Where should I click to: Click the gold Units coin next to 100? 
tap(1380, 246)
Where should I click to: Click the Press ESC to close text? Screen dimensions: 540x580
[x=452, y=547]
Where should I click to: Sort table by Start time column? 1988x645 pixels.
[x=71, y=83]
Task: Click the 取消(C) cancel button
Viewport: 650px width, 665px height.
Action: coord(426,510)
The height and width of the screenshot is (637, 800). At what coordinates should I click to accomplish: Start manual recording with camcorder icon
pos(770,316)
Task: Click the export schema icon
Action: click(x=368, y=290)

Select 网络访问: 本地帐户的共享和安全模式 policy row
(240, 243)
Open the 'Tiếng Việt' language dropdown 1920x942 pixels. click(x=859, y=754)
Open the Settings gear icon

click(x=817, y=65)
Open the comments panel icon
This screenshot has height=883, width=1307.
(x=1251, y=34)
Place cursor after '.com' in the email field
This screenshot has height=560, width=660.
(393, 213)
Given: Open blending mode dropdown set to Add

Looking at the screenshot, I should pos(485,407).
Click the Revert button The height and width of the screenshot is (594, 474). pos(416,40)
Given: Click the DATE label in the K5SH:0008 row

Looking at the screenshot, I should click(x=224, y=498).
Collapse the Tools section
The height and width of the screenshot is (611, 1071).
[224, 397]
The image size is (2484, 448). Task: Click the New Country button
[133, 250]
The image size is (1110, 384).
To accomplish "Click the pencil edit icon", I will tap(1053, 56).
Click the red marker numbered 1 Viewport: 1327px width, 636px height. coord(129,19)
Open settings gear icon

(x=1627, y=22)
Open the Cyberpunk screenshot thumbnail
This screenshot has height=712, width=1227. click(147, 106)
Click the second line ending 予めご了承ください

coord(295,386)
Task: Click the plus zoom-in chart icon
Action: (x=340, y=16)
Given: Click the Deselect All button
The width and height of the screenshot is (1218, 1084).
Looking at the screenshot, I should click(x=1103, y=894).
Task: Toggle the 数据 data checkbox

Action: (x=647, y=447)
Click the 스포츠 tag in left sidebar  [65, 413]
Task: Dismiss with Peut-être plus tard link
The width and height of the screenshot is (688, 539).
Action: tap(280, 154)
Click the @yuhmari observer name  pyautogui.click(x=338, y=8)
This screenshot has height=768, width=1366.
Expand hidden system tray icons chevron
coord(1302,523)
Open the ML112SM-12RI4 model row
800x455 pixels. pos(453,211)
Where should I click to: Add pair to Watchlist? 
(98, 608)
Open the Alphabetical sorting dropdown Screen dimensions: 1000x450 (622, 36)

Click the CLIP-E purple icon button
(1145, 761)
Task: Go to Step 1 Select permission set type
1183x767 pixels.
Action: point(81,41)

==========

Transcribe the records. Keep every word exactly as it stands.

Result for this exercise:
Where should I click to: Click the gold Units coin next to 100? 
tap(1380, 246)
Where should I click to: Click the Press ESC to close text? Screen dimensions: 540x580
[x=452, y=547]
Where should I click to: Sort table by Start time column? 1988x645 pixels.
[x=71, y=83]
Task: Click the 取消(C) cancel button
Viewport: 650px width, 665px height.
Action: coord(426,510)
The height and width of the screenshot is (637, 800). At what coordinates should I click to accomplish: Start manual recording with camcorder icon
pos(770,316)
Task: Click the export schema icon
Action: click(x=368, y=290)

Select 网络访问: 本地帐户的共享和安全模式 policy row
(240, 243)
Open the 'Tiếng Việt' language dropdown 1920x942 pixels. click(x=859, y=754)
Open the Settings gear icon

click(x=817, y=65)
Open the comments panel icon
This screenshot has height=883, width=1307.
(x=1251, y=34)
Place cursor after '.com' in the email field
This screenshot has height=560, width=660.
(393, 213)
Given: Open blending mode dropdown set to Add

Looking at the screenshot, I should pos(485,407).
Click the Revert button The height and width of the screenshot is (594, 474). pos(416,40)
Given: Click the DATE label in the K5SH:0008 row

Looking at the screenshot, I should click(x=224, y=498).
Collapse the Tools section
The height and width of the screenshot is (611, 1071).
[224, 397]
The image size is (2484, 448). Task: Click the New Country button
[133, 250]
The image size is (1110, 384).
To accomplish "Click the pencil edit icon", I will tap(1053, 56).
Click the red marker numbered 1 Viewport: 1327px width, 636px height. coord(129,19)
Open settings gear icon

(x=1627, y=22)
Open the Cyberpunk screenshot thumbnail
This screenshot has height=712, width=1227. click(147, 106)
Click the second line ending 予めご了承ください

coord(295,386)
Task: Click the plus zoom-in chart icon
Action: (x=340, y=16)
Given: Click the Deselect All button
The width and height of the screenshot is (1218, 1084).
Looking at the screenshot, I should click(x=1103, y=894).
Task: Toggle the 数据 data checkbox

Action: (x=647, y=447)
Click the 스포츠 tag in left sidebar  [65, 413]
Task: Dismiss with Peut-être plus tard link
The width and height of the screenshot is (688, 539).
Action: tap(280, 154)
Click the @yuhmari observer name  pyautogui.click(x=338, y=8)
This screenshot has height=768, width=1366.
Expand hidden system tray icons chevron
coord(1302,523)
Open the ML112SM-12RI4 model row
800x455 pixels. pos(453,211)
Where should I click to: Add pair to Watchlist? 
(98, 608)
Open the Alphabetical sorting dropdown Screen dimensions: 1000x450 (622, 36)

Click the CLIP-E purple icon button
(1145, 761)
Task: Go to Step 1 Select permission set type
1183x767 pixels.
Action: point(81,41)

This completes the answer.